Plant cover benefits a watershed The canopy intercepts rain and reduces the force with which its trikes the ground. The canopy and stems also reduce wind velocity. When leaves and twigs fall, they produce litter, which decomposes and is eventually incorporated into the soil. Litter protects the soil surface, allows infiltration and slows down surface runoff. Stems and roots lead water into the ground Roots open up soil spaces for water retention and drainage as well as add organic materials to the soil The movement of minerals from roots to canopy provides recycling. Windbreaks of trees and shrubs protect crops and reduce moisture losses from evaporation. Grasses, trees, and shrub stems along river banks trap sediments and floating debris during high water flows. Roots bind and stabilize stream banks and slopes to reduce slides and slumps.

Additional Notes:

  • Bioregional maps remove arbitrary political boundaries. This can be a layer, but should not be a base map or layer.
  • The name of the bioregion should be an “endonym” which means the name for a place, site or location in the language of the people who live there. It should be representative of the whole region, not one particular point, or place or people.
  • If you’re interested in generating a bioregional flag – simply create a flag that depicts a direct representation of the landscape, with an icon that helps represent the bioregion or what it represents. This lets the cultural human elements be adaptable for different causes and communities, and the colors to be adaptable for different subregions and geographic representations & color branding.

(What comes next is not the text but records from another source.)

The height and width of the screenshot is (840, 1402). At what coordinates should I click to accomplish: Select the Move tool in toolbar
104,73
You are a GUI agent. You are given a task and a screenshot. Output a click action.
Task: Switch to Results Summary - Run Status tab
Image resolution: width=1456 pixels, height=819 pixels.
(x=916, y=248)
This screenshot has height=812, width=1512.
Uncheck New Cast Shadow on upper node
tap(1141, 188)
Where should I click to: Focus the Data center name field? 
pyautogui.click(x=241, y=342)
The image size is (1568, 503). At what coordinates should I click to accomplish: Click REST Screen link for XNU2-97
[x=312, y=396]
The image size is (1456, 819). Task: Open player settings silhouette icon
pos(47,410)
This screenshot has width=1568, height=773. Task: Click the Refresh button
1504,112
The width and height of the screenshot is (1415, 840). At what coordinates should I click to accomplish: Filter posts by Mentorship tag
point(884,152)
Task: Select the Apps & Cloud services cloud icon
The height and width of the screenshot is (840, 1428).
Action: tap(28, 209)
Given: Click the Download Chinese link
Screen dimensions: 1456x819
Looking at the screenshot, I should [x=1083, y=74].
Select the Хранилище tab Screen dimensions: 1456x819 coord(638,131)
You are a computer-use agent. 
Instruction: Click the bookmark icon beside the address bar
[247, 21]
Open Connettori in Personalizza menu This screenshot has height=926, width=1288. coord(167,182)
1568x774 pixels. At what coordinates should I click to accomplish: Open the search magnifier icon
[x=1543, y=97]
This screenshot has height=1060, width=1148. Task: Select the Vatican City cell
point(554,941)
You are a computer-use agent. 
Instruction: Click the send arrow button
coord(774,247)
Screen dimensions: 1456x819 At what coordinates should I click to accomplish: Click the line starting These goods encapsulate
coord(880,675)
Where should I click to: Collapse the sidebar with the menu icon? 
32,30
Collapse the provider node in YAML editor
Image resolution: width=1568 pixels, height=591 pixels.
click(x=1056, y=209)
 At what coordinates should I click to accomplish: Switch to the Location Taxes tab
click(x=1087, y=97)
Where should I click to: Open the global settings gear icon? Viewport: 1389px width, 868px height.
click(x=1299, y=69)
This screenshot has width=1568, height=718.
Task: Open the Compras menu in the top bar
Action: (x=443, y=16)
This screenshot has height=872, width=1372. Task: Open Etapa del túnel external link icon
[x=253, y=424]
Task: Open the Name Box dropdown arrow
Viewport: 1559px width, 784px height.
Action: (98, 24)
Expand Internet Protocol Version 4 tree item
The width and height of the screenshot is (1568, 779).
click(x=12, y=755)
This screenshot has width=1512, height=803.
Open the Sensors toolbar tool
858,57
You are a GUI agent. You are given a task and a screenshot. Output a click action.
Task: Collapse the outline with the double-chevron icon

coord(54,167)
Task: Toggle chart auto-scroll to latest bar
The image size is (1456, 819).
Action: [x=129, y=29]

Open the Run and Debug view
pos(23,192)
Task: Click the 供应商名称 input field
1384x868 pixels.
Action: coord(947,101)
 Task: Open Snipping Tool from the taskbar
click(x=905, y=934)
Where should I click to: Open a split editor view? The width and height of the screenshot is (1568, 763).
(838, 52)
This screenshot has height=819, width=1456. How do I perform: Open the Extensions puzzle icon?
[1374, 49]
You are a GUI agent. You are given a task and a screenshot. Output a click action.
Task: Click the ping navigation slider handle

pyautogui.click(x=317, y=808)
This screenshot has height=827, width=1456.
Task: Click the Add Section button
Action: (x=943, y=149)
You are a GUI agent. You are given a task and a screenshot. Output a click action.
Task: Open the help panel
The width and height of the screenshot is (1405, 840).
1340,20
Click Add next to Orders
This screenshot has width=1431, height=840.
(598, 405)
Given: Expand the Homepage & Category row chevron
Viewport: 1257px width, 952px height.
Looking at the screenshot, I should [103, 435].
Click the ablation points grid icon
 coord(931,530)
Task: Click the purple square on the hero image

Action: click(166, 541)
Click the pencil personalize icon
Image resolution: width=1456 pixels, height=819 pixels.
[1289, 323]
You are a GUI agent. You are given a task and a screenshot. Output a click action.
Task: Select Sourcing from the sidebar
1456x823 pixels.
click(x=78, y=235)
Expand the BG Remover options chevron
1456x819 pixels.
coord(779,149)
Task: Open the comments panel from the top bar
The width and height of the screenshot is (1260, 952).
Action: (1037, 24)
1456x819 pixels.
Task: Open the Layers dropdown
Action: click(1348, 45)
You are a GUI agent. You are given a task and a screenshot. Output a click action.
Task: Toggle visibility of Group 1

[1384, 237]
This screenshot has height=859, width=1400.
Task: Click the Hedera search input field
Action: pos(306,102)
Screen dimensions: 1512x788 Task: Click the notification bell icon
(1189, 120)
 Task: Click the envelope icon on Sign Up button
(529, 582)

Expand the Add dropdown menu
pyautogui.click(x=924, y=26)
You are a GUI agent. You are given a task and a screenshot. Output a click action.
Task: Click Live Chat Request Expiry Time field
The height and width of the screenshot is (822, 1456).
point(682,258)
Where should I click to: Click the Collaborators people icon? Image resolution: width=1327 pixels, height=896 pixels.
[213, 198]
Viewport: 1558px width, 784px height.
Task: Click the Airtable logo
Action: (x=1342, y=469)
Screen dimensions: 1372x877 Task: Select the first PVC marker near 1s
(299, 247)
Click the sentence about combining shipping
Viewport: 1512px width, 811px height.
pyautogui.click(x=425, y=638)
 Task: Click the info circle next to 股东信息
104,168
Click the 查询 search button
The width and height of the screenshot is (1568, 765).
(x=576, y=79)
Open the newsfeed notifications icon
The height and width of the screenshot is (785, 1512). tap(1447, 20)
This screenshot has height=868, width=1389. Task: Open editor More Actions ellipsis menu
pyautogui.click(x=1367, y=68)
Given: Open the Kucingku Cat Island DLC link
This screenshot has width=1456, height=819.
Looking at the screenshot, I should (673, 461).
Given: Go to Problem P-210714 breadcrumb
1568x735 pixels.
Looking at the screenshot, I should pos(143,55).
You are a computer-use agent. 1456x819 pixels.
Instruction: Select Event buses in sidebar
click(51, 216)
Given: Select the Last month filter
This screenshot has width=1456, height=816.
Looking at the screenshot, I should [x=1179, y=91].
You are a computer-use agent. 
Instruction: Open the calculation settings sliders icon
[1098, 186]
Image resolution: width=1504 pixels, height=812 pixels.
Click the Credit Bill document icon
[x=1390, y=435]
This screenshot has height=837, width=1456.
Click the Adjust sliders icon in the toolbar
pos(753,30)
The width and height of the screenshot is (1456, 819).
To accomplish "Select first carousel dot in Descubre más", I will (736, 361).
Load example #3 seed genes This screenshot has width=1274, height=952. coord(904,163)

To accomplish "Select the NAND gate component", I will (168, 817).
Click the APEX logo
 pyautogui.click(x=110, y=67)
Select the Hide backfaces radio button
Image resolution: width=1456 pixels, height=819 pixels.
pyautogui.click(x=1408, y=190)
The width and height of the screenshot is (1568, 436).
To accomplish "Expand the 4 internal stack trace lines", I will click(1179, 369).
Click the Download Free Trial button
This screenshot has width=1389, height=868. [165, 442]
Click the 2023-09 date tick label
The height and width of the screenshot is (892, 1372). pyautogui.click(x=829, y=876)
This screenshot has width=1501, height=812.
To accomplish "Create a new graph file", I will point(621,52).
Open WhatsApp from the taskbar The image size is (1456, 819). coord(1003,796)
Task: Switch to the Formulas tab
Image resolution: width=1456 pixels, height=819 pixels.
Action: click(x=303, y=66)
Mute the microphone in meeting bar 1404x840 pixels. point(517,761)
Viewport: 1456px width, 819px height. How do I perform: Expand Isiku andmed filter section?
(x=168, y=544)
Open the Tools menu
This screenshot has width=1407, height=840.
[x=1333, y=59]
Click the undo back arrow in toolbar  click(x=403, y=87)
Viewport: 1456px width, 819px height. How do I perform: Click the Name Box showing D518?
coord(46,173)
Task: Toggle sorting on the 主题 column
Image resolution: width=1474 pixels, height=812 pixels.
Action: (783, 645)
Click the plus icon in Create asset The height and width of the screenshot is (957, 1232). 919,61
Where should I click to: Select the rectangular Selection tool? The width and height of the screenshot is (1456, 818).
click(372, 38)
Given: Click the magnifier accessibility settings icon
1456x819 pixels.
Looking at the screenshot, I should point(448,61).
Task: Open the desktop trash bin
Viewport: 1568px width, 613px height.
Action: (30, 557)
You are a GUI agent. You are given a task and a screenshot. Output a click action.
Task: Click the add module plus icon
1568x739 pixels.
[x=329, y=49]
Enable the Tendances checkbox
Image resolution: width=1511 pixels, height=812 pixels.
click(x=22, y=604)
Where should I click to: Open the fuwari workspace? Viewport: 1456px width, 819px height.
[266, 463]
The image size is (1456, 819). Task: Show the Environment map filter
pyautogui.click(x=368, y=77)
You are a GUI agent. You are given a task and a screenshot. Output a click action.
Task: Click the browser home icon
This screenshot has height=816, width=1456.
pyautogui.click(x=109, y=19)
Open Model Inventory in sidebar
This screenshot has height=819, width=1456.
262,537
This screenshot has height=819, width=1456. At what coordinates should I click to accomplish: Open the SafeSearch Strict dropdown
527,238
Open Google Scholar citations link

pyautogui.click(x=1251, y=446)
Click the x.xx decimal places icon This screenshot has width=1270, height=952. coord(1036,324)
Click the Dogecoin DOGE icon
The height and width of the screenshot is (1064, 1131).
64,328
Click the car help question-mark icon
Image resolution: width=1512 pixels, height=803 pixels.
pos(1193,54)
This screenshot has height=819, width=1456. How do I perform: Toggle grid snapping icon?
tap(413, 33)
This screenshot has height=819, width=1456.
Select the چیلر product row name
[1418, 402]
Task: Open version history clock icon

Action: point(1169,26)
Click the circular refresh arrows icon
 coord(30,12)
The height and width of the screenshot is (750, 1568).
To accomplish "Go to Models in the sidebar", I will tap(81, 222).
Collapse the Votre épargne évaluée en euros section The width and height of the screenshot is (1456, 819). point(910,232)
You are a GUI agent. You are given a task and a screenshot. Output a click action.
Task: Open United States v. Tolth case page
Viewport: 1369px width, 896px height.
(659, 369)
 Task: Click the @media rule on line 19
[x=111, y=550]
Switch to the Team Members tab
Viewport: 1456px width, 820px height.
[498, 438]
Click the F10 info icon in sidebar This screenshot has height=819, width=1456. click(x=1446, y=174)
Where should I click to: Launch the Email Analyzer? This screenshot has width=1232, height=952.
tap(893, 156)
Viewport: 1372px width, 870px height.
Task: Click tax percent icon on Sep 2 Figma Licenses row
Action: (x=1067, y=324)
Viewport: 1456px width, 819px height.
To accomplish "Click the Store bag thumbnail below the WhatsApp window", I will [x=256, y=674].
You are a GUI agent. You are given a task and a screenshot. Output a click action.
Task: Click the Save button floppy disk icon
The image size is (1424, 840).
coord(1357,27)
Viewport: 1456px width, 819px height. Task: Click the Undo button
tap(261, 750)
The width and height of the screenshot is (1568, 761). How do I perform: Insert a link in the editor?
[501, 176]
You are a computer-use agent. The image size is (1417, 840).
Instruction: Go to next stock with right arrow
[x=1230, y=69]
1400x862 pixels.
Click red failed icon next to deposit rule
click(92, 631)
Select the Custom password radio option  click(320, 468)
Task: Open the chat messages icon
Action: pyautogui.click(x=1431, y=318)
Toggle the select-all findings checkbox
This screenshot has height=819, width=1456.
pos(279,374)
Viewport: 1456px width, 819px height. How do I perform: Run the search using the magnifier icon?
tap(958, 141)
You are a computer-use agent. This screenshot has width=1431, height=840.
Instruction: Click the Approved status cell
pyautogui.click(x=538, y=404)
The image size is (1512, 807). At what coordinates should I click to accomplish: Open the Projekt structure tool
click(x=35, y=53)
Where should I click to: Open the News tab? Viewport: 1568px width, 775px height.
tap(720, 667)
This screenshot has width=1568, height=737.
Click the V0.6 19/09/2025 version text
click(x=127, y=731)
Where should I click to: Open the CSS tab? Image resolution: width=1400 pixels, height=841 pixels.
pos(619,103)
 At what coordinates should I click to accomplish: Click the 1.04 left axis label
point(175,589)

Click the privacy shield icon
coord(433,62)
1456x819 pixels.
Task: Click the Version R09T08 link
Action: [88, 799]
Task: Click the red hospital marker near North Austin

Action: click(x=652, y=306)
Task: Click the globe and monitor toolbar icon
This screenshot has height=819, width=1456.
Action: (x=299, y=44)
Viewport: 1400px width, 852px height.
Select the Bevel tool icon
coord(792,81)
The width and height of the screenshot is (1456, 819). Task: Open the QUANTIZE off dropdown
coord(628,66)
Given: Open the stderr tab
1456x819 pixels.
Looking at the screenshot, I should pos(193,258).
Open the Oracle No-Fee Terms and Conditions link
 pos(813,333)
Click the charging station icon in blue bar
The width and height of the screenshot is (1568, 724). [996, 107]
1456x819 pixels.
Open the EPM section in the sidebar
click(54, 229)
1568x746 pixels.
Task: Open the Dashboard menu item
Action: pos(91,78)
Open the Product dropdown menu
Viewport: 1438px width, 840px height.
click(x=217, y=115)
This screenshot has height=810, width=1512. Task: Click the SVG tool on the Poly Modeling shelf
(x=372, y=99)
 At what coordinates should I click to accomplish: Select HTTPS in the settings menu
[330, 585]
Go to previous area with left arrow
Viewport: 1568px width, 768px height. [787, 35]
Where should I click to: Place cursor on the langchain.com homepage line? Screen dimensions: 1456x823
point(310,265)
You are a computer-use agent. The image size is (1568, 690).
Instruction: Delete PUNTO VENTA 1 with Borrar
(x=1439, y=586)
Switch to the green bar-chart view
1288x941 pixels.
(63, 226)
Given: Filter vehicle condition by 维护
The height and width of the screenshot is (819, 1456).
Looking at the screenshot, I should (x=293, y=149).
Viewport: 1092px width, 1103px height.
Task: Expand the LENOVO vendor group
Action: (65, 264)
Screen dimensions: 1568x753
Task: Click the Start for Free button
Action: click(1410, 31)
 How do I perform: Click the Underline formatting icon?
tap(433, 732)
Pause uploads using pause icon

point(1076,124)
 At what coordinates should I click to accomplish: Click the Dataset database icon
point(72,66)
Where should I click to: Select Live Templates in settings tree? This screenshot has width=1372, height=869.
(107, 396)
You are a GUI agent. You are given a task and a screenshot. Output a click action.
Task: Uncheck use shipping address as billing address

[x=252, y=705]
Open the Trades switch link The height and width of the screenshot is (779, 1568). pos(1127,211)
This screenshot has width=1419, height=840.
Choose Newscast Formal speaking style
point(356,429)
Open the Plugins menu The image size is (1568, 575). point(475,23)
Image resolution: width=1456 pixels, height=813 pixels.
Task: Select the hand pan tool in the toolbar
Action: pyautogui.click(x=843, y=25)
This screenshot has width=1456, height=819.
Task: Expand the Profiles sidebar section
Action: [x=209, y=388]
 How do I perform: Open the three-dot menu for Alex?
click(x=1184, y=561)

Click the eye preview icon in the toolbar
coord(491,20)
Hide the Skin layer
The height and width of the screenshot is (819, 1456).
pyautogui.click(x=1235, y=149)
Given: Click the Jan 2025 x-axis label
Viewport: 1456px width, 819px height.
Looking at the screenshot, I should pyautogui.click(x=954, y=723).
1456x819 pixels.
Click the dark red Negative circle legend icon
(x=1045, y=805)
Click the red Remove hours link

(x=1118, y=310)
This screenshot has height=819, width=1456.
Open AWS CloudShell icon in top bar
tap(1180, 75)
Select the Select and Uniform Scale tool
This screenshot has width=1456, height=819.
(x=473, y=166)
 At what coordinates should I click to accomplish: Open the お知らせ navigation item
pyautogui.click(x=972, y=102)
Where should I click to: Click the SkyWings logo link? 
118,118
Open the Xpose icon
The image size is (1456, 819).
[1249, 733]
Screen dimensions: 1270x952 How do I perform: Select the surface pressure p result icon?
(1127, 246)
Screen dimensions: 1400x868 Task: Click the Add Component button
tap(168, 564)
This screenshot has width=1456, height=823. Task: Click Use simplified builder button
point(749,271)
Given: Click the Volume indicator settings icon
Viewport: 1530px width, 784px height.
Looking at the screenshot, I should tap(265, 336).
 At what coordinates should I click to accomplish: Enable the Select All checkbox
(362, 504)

Some defining features of bioregional maps:

  • Every person is an expert, and has something valuable to contribute, to document to share. This can include narratives, histories, stories, things people find special, or knowledge relating to place. Bioregional maps are generally created or defined by communities living within or affected by the topic of the map.
  • Temporal. Bioregional maps often include time. How a place changes or is different in each season,  or from one year to the next. How animals, glaciers or fish migrate or move. In addition it can map past, present and future – and create roadmaps to societies or things we want to build.
  • Bioregional maps can use a wide array of methods to convey information, including song, dance, stories, sign languages, music, social mapping, cognitive mapping, and many other means that individuals feel best able to represent information.
  • Many indigenous forms of mapping are inherently bioregional forms of mapping. This includes family and clan relationships, traditional territories and boundaries, relational maps such as to bodies of water, stars and sky.
  • As a rule, if you see straight lines on a map, whether it is dividing a continent (Africa, Australia etc.), a community (US political districts, gerrymandering), roads (Google Maps) it is not a bioregional map.

Bioregional maps use ‘layers’ that together can better represent a place. These can include:

  • Physical: Geology, tectonics, subduction zones, mountains, peaks, ridges, valleys, rainfall, wind patterns, and how they change over time.
  • Biotic: Plants, animals, soils. Growing conditions. How animals and plant nations within an area interrelate, and how they change over time.
  • Human: Lessons of living in place, indigenous ways of living and knowledge. Culture, economy, politics. agriculture, energy. History, the context and understanding of past and present, and visions for the future that can serve as roadmaps for how we can get to the future.

When possible we set the biotic and temporal elements (x axis) within the physical reality of place (y axis) and document how it flows with the passing of time (z axis).

Bioregional maps are not made from one layer of information, but rather atlases in which layer upon layer has been added, from which shapes and deeper lessons emerge.